What is the Economic Order Quantity?
The Economic Order Quantity (EOQ) is the ideal number of units a business should order at one time to minimize the combined cost of ordering and holding inventory. Ordering in large batches reduces the number of orders (lowering ordering costs) but raises the average inventory level (increasing holding costs). The EOQ formula finds the sweet spot where these two costs balance.

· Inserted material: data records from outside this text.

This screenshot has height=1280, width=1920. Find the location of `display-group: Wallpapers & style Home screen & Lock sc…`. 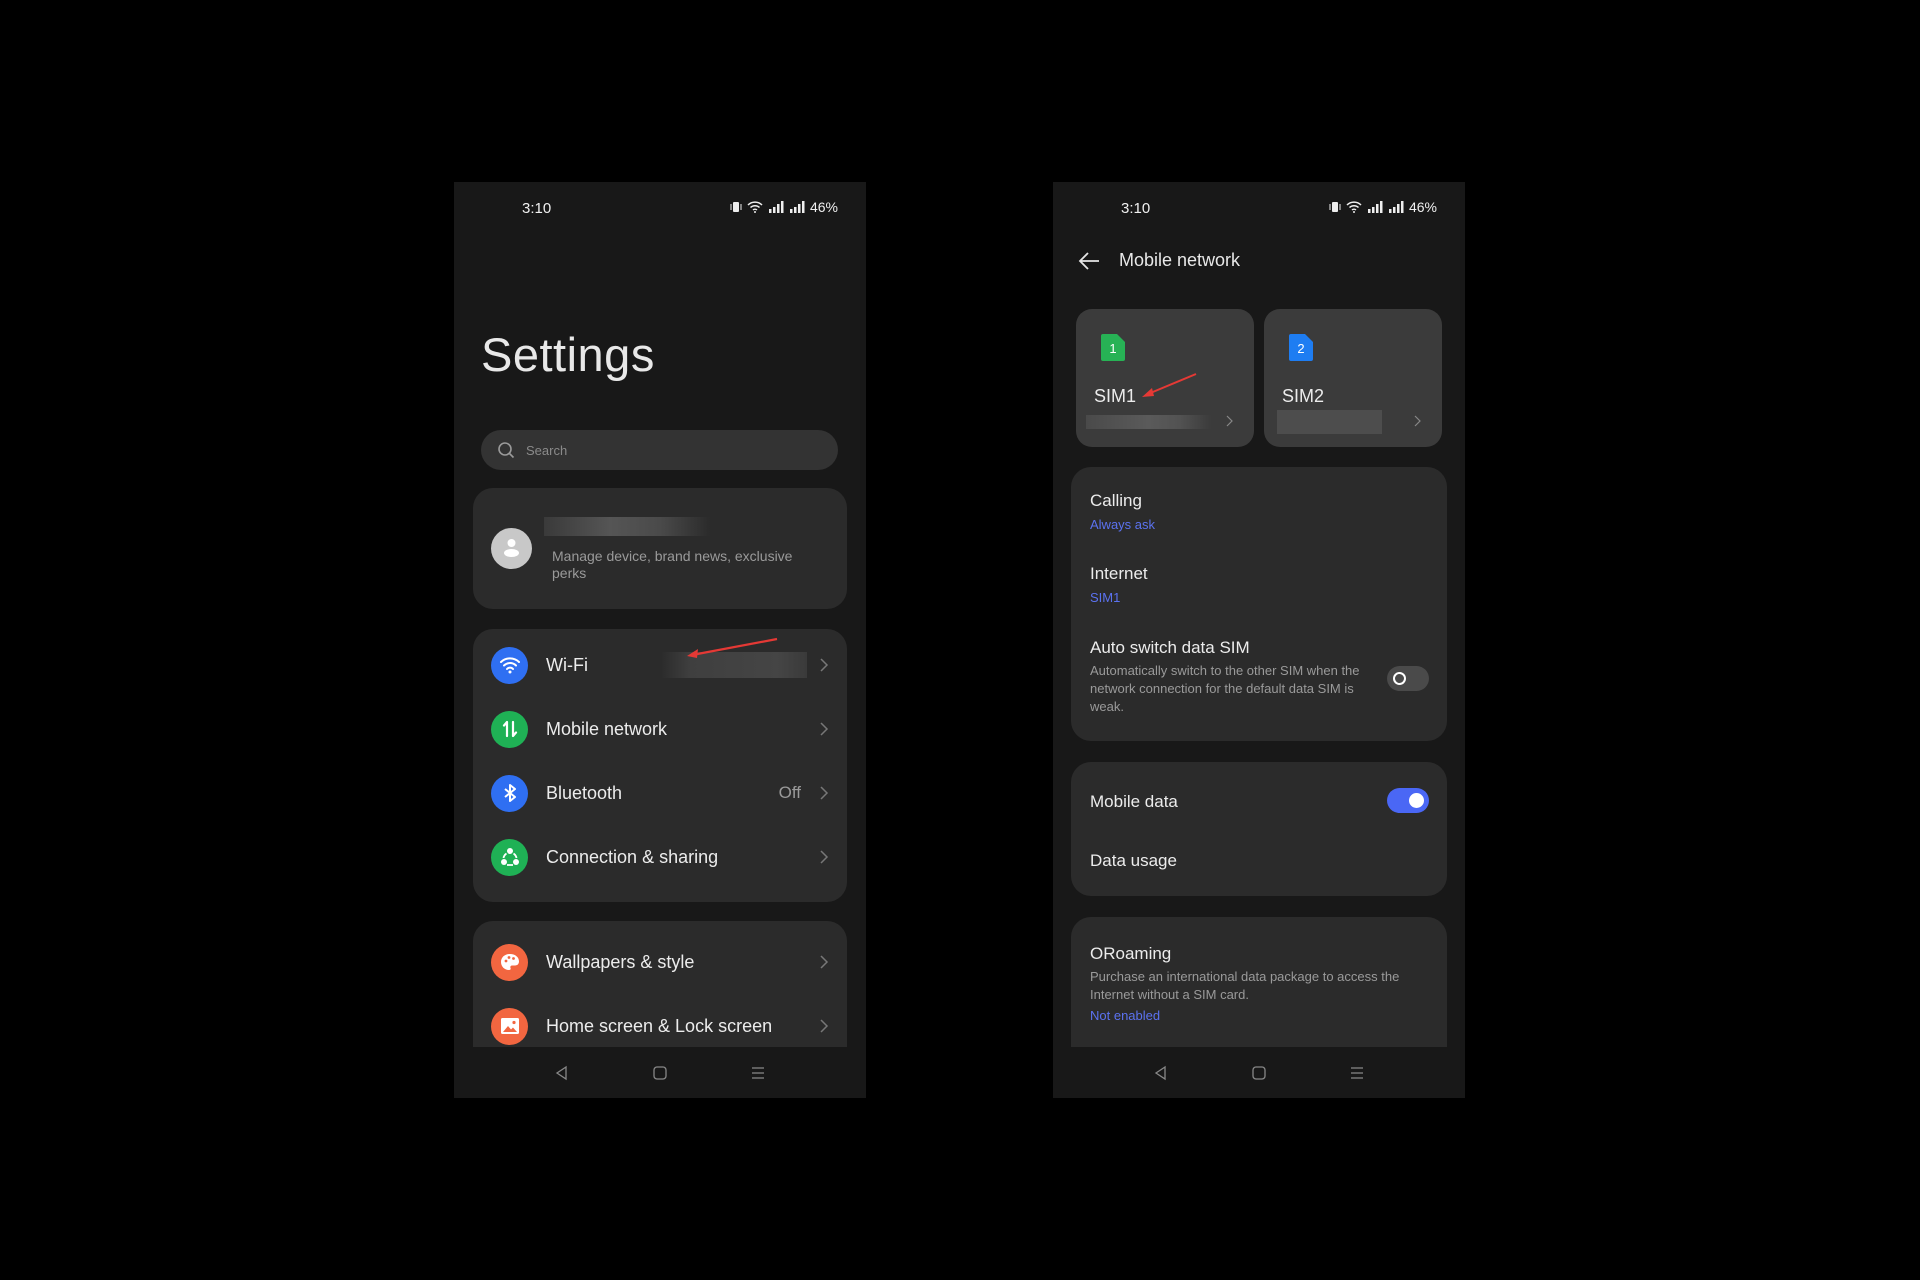

display-group: Wallpapers & style Home screen & Lock sc… is located at coordinates (660, 984).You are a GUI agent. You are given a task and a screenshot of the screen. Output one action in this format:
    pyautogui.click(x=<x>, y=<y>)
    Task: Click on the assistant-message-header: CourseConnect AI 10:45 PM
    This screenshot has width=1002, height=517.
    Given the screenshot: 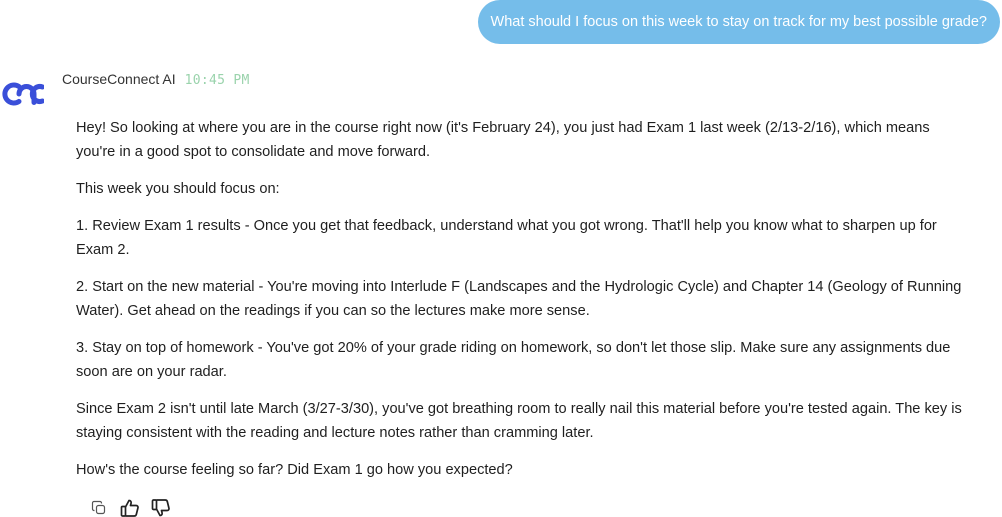 What is the action you would take?
    pyautogui.click(x=156, y=81)
    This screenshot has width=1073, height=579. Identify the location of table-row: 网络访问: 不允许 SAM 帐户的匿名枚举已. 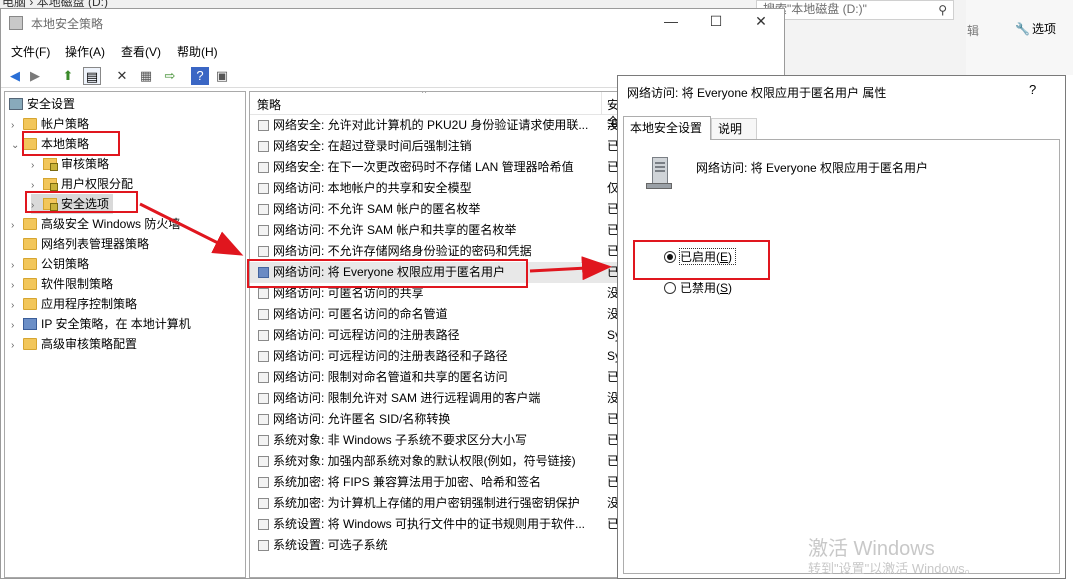
(436, 210). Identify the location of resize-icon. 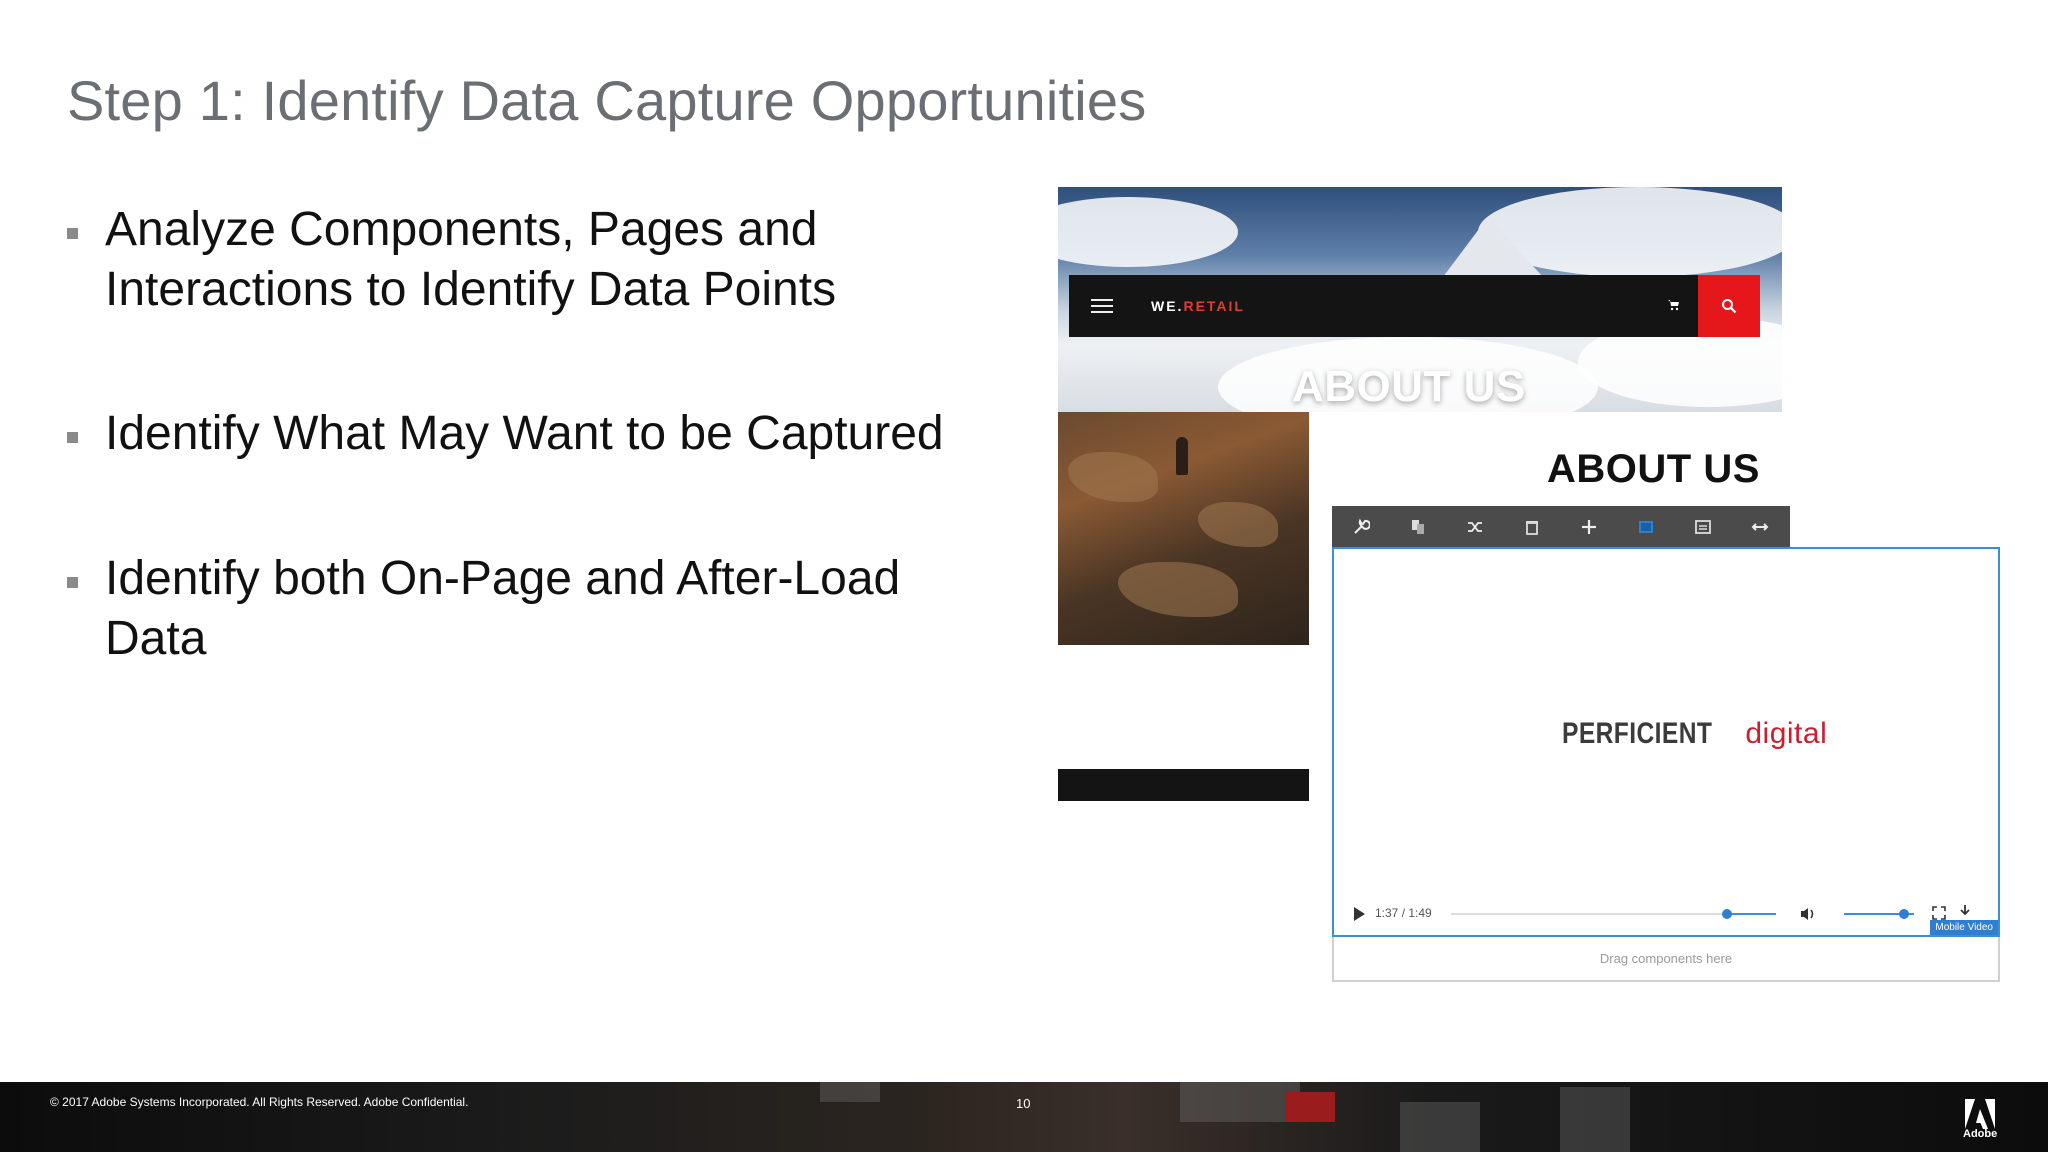
(1760, 526).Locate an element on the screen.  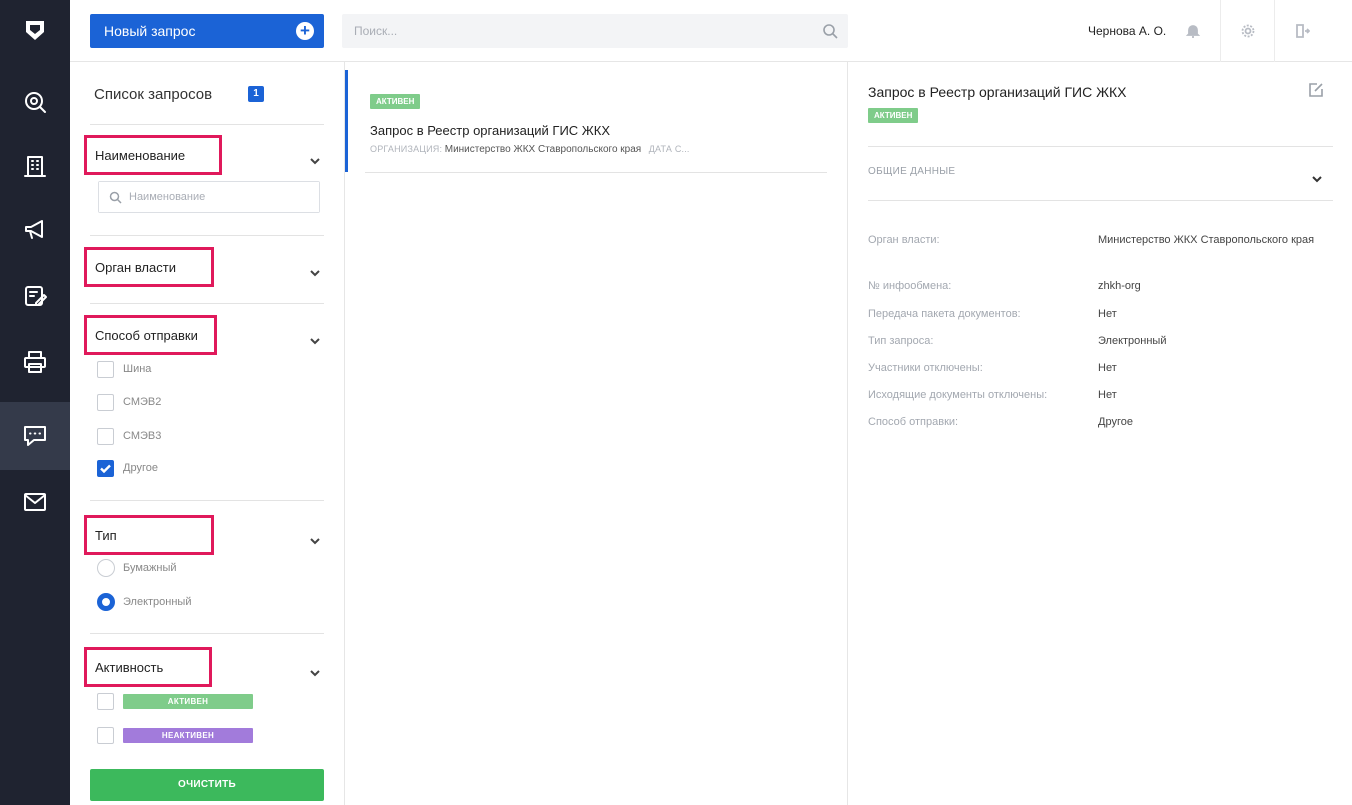
type-option-paper: Бумажный is located at coordinates (137, 568).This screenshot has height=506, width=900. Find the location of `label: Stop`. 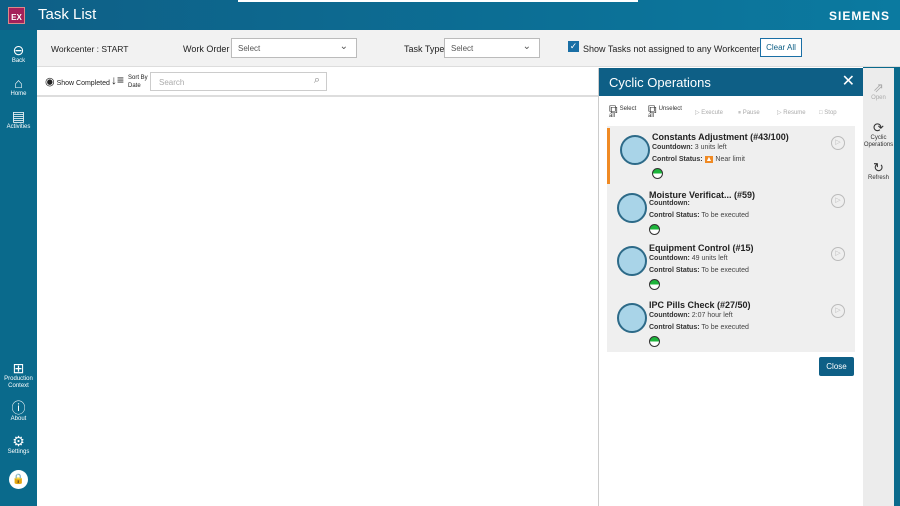

label: Stop is located at coordinates (830, 113). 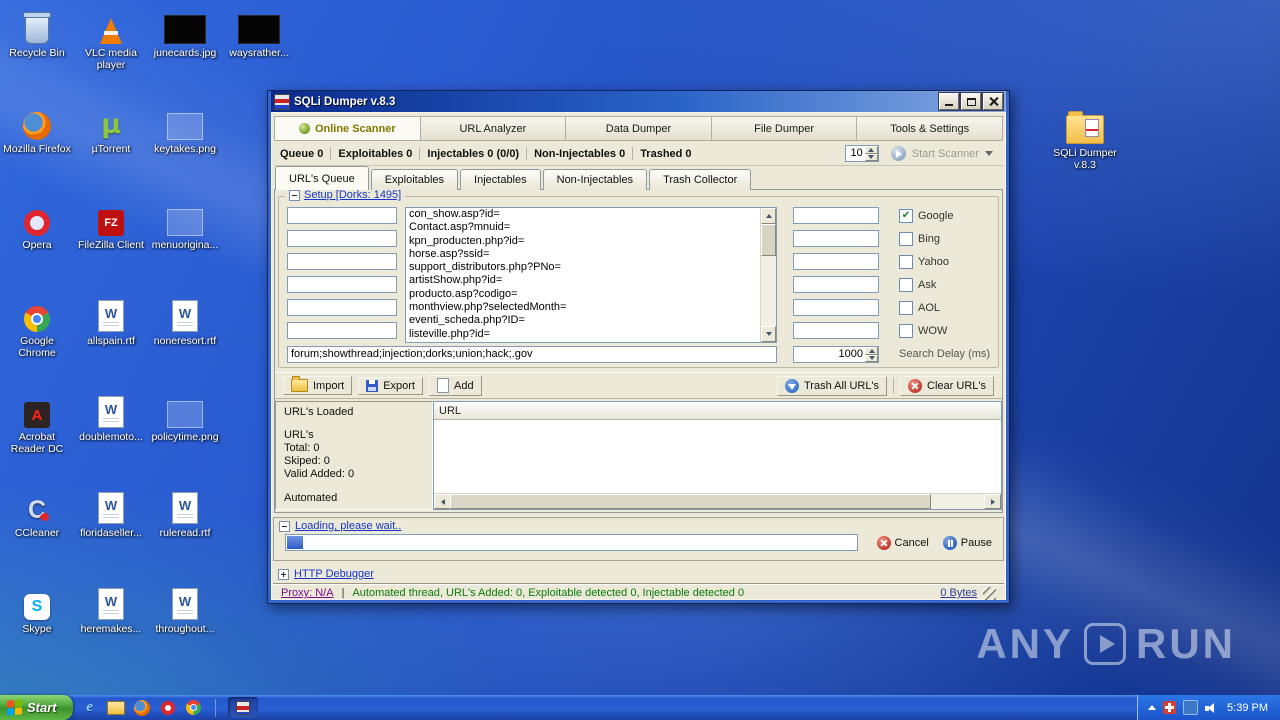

How to use this calculator
Enter three values: annual demand (how many units you sell or use per year), ordering cost (the fixed cost of placing one order — paperwork, shipping setup, processing), and holding cost (the cost to store one unit for a year — warehousing, insurance, capital tied up). The calculator returns the optimal order size, how many orders to place per year, the days between orders, and the minimized total annual inventory cost.
The formula explained
The classic Wilson EOQ model is $$\text{EOQ} = \sqrt{\dfrac{2 \cdot D \cdot S}{H}}$$ where \(D\) is annual demand, \(S\) is the cost per order, and \(H\) is the annual holding cost per unit. Total cost is $$TC = \frac{D}{Q} \cdot S + \frac{Q}{2} \cdot H$$ Taking the derivative of \(TC\) with respect to \(Q\) and setting it to zero produces the EOQ formula. At the EOQ, ordering cost and holding cost are exactly equal.
Worked example
A retailer sells 10,000 units a year. Each order costs $50 to place, and holding one unit for a year costs $2. $$\text{EOQ} = \sqrt{\frac{2 \times 10{,}000 \times 50}{2}} = \sqrt{500{,}000} \approx 707 \text{ units}$$ That means about 14.14 orders per year, roughly every 25.8 days, with a total annual inventory cost of about $1,414.
FAQ
Does EOQ assume constant demand? Yes. The basic model assumes steady demand, a fixed ordering cost, and a constant holding cost with no quantity discounts or stockouts.
What units should I use for holding cost? Use cost per unit per year. If you only know holding cost as a percentage of unit value, multiply that percentage by the unit price first.
Should I always order exactly the EOQ? The total cost curve is flat near the optimum, so rounding the EOQ to a convenient pack or pallet size adds very little cost.